Eric Mills, coordinator, ACTION FOR ANIMALS
Registered user
another community
on Jun 8, 2022 at 6:07 pm
Eric Mills, coordinator, ACTION FOR ANIMALS, another community
Registered user
on Jun 8, 2022 at 6:07 pm


COWBOY QUOTES

“Cowboys, sensing—like gorillas—that their time has passed, cling ever more desperately to anachronistic styles, not willing to admit that the myth has degenerated, the traditions eroded to a point where attempting to sustain them falls somewhere between silliness and the outright ridiculous. (--Larry McMurtry, in the book, RODEO, Aperture Books, NYC, 1994)

“No one on a working ranch would ever have any reason (or desire) to ride a bull, Brahma or otherwise. No one would ever be required to race a horse around three triangularly placed barrels, an activity that quickly ruins the horse for more productive activity. Bull riding and bqrrel racing are rodeo kabuki—their relation to anything that might happen on a ranch is confined to costume.” (--Ibid.)

“If ever there were a completely gratuitous abuse of animals, and often baby animals at that, all done for the sheer thrill and bravado of it, it is rodeo.” (--Matthew Scully, in his 2002 book DOMINION. Scully is a former speech writer for Pres. George W. Bush.)

“The single worst thing you can do to an animal emotionally is to make it feel afraid. Fear is so bad for animals I think it’s worse than pain.” (--Dr. Temple Grandin, world-renowned animal behaviorist)

“Do animals feel fear? Nah, they don’t feel fear. They’re an ANIMAL!" (--Russ Fields, rancher and president of the Rowell Ranch Rodeo Committee, 5/19/18 KGO-TV segment)

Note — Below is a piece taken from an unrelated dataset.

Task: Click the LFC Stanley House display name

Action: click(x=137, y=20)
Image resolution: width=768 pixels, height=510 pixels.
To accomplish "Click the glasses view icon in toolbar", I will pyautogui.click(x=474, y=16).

“As a lawyer, the ‘wild cow milking contest’ reminds me of rape cases I have tried in state court. Appalling!” (--Dr. Peggy Larson, veterinarian & former bronc rider, in a 2015 letter to HARD)

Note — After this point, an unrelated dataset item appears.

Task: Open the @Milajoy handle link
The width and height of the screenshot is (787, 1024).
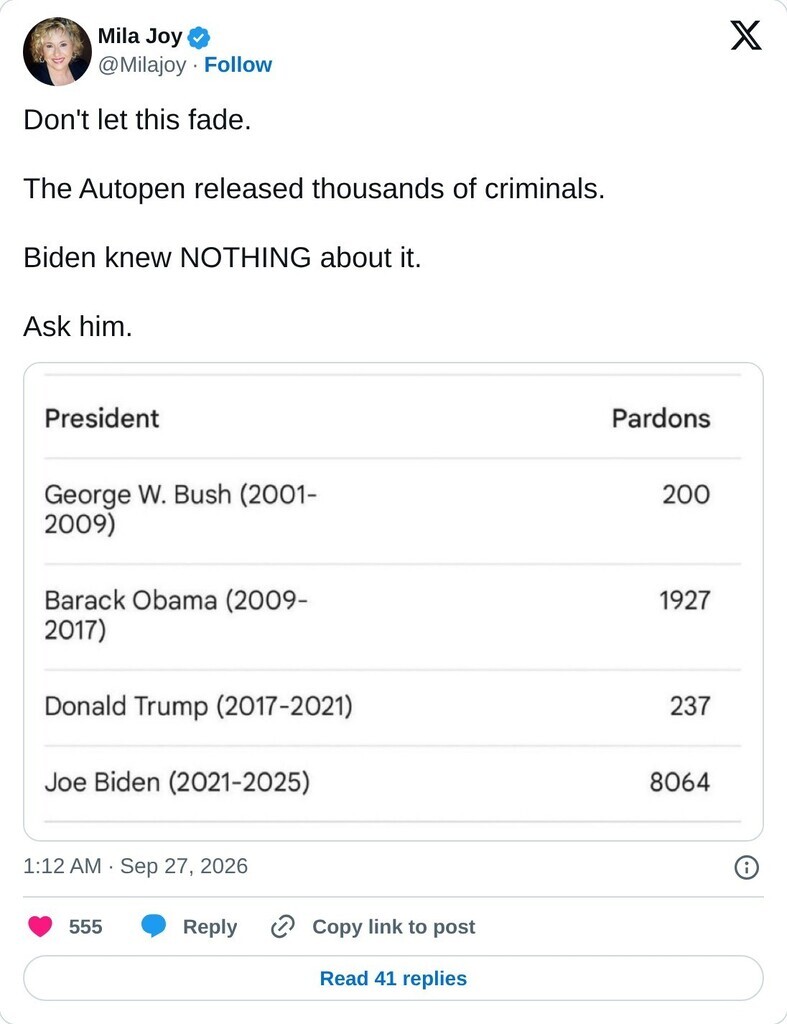Action: click(x=142, y=65)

“Women should not rodeo any more than men can have babies. Women were put on earth to reproduce, and are close to animals. Women’s liberation is on an equal to gay liberation—they are both ridiculous.” (--a Wyoming steer wrestler in the book, “RODEO: An Anthropologist Looks at the Wild and the Tame,” by Elizabeth Atwood Lawrence, Univ. Tenn. Press, 1982)


Linda
Registered user
Walnut Creek
on Jun 8, 2022 at 7:53 pm
Linda, Walnut Creek
Registered user
on Jun 8, 2022 at 7:53 pm

All you have to do is look into their eyes! The innocent animals are forced into assaults and they are terrified!
Houston
Stop teaching our children that animals feel no pain at rodeos. Animals, like children, do not deserve to feel pain or be abused to entertain people. This is child abuse and animal abuse. Many countries have banned this barbaric event as it is just simply cruel. Look into their terrified eyes. You would not do this to your own dog, so do not do it to these innocent animals. I know it is a huge money maker for you all but now you need to choose humans only who actually agree to be there. This is very CRUEL entertainment and needs to be banned NOW. Rodeos are banned in many countries! Why? Because they harm animals! You would not treat your pet dog they rodeo animals are treated. Animals deserve to be in safe habitats where they are not used to make money for humans. Please stay home to help stop this barbaric event.
Look into their terrified eyes. You would not do this to your own dog, so do not do it to these innocent animals. I know it is a huge money maker for you all but now you need to choose humans only who actually agree to be there. This is very CRUEL entertainment and needs to be banned NOW. Rodeos are banned in many countries! Why? Because they harm animals! You would not treat your pet dog they rodeo animals are treated. Animals deserve to be in safe habitats where they are not used to make money for humans. Please stay home to help stop these barbaric, inhumane torture chambers.

For most of these exploited and abused creatures, the rodeo arena is merely a detour en
route to the slaughterhouse.


Jennofur
Registered user
another community
on Jun 9, 2022 at 12:22 am
Jennofur, another community
Registered user
on Jun 9, 2022 at 12:22 am

"The sport and entertainment aspects of rodeo today aim to pay homage to the ranchers of the past" - what a crock. This young reporter drank the rodeo kool-aid. Rodeo is tormenting animals for "fun," something people with a conscience condemn.